Yönerge a – Feminizm konulu metinde "İkinci dünya savaşından" ile başlayıp "karara bağlanmasını istediler." ile biten bölümü birebir kopyalayın.

Verilen metin –
━━━━━━━━━━
KONUYU OKU
ARAŞTIRMALAR (GÜNCEL KONULAR)
81. Feminizm

FEMİNİZM

 

Batı toplumlarında 18. yy sonunda başlayıp ve 19. yy da da kadının yararlanacağı hakları çoğaltmak ve erkeğinkine eşit kılmak amacını güden ve dalga dalga gelişen bir düşünce akımıdır.

Bu kavramı Batı’da ilk defa sosyal filozof Charles Fourier (1772-1837)  kullanmıştır.

Batı’da sanayi gelişmeye başlayınca bu gelişme her alandaki olayları ve değişimleri etkiledi. Çalışan ve ezilen kadınlara bir nevi felsefi açıdan bakılarak bu kadınlara da daha fazla hak ve özgürlük verilemez mi? diye sorgulanmaya başlandı.

Feminist fikirler 17. Yy da Marie lejars de Guurney’in yazılarında da görüldü.

19 yy. da ABD ve Avustralya’da politikada yer alma, üniversitede okuma ve çalışma hayatında eşit ücret istekleri gündeme gelmeye başladı.

İkinci dünya savaşından sonra da kadınlar Almanya, İngiltere, Fransa ve Sovyet sosyalist cumhuriyetleri birliğinde çeşitli haklar elde ettiler. Özellikle Amerikalı ve İngiliz kadınlar çeşitli savaşlarında çok üstün başarılara imza atarak ödüllerle birlikte bazı sosyal haklar elde ettiler.

Materyalistler arasında ise özellikle Engels’in fikirleri, proletarya kadın hareketiyle İngiltere’de tekstil işçileri başı çektiler. Bir yaşam standardının belirlenmesini, çalışma saatlerinin azaltılmasını, sağlık ve işsizlik sigortası, ev hanımı olanların da çalışıyor sayılmasının karara bağlanmasını istediler.

Halbuki demir perde ülkelerinde güya hak eşitlik ve feminizm adına kadınların erkeklerle birlikte taş ve kömür ocaklarında çalışmaya zorlandılar. Bu da ruhsal bunalımları birlikte getirdi ve olumsuz bir hava estirdi.

Yine fantezi ve bazı ideolojilere saplanmış sporcu kadınların vücut geliştirme ve boks çalışmalarıyla oluşan adale ve pazıları tırmalayıcı bir görüntüye sebep oldu ve olmaktadır.

Yine tercih ve iş kadını diyerek namus ticaretinde kullanılan kadınların yüz, ses ve ciltlerinin çabuk bozulması ve zührevi hastalıklar yaymaları nedeniyle Feminist akıma rağmen düşene bir tekme daha vurularak yığın yığın insanlar arasında yalnızlığa itilmişlerdir. Bunların yürek yakan çığlıklarını hâlâ kadın savunucuları nedense hiç duymamaktadır. Yine yanarsa duyarlı müslümanların yüreği yanmaktadır

Çağımızda pozitif Feminizm olumlu karşılanırken güya hak elde etme adına negatif feminizme kapılıp objektif olarak araştırmadan tüm toplumların manevi yargılarını hiçe alan, ipini kırıp çıkmaz sokaklara koşarcasına yapılan baş kaldırıcı bir kadın hareketleri de komik duruma düştü ve düşmektedir.
━━━━━━━━━━
Gösterilen veriler –
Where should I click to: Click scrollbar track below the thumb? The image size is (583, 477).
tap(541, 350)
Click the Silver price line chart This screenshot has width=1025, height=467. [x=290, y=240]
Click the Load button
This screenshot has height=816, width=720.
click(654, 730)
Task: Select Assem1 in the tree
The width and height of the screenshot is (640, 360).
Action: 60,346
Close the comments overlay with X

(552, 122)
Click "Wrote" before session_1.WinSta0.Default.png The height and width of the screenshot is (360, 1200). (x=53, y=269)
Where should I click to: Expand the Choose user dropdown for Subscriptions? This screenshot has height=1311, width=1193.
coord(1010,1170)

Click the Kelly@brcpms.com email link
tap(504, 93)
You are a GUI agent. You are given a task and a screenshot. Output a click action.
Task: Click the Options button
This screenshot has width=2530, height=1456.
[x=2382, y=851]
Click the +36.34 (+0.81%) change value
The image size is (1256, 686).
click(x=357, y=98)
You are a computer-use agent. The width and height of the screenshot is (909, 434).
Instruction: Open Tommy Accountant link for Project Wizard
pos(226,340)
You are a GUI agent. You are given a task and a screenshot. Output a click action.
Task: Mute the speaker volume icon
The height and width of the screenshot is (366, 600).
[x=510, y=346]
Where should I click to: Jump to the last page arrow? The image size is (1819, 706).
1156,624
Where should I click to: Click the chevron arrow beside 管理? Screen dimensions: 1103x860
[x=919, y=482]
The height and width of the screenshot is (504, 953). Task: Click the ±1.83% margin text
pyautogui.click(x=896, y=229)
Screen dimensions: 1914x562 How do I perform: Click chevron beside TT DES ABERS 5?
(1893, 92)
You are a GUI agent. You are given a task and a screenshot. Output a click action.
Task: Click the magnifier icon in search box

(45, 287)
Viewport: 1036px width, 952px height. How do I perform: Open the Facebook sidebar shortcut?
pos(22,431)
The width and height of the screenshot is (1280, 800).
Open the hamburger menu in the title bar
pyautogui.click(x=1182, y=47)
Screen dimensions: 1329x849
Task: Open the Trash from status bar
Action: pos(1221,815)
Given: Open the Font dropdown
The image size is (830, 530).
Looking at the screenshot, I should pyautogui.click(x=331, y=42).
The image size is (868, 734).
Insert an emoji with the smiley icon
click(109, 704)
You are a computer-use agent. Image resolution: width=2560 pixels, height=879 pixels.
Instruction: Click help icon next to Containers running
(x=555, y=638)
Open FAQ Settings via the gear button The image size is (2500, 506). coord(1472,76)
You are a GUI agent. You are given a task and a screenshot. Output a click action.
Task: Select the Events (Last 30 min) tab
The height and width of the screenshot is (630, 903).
━━━━━━━━━━
Yönerge b – Satırlar arasından "perform" dizesini içerenlerin tamamını çıkarın. Büyük ve küçük harf ayrımı dikkate alınmalıdır.

Tam yanıt a –
İkinci dünya savaşından sonra da kadınlar Almanya, İngiltere, Fransa ve Sovyet sosyalist cumhuriyetleri birliğinde çeşitli haklar elde ettiler. Özellikle Amerikalı ve İngiliz kadınlar çeşitli savaşlarında çok üstün başarılara imza atarak ödüllerle birlikte bazı sosyal haklar elde ettiler.

Materyalistler arasında ise özellikle Engels’in fikirleri, proletarya kadın hareketiyle İngiltere’de tekstil işçileri başı çektiler. Bir yaşam standardının belirlenmesini, çalışma saatlerinin azaltılmasını, sağlık ve işsizlik sigortası, ev hanımı olanların da çalışıyor sayılmasının karara bağlanmasını istediler.

Tam yanıt b –
Screen dimensions: 1914x562 How do I perform: Click chevron beside TT DES ABERS 5?
Viewport: 1036px width, 952px height. How do I perform: Open the Facebook sidebar shortcut?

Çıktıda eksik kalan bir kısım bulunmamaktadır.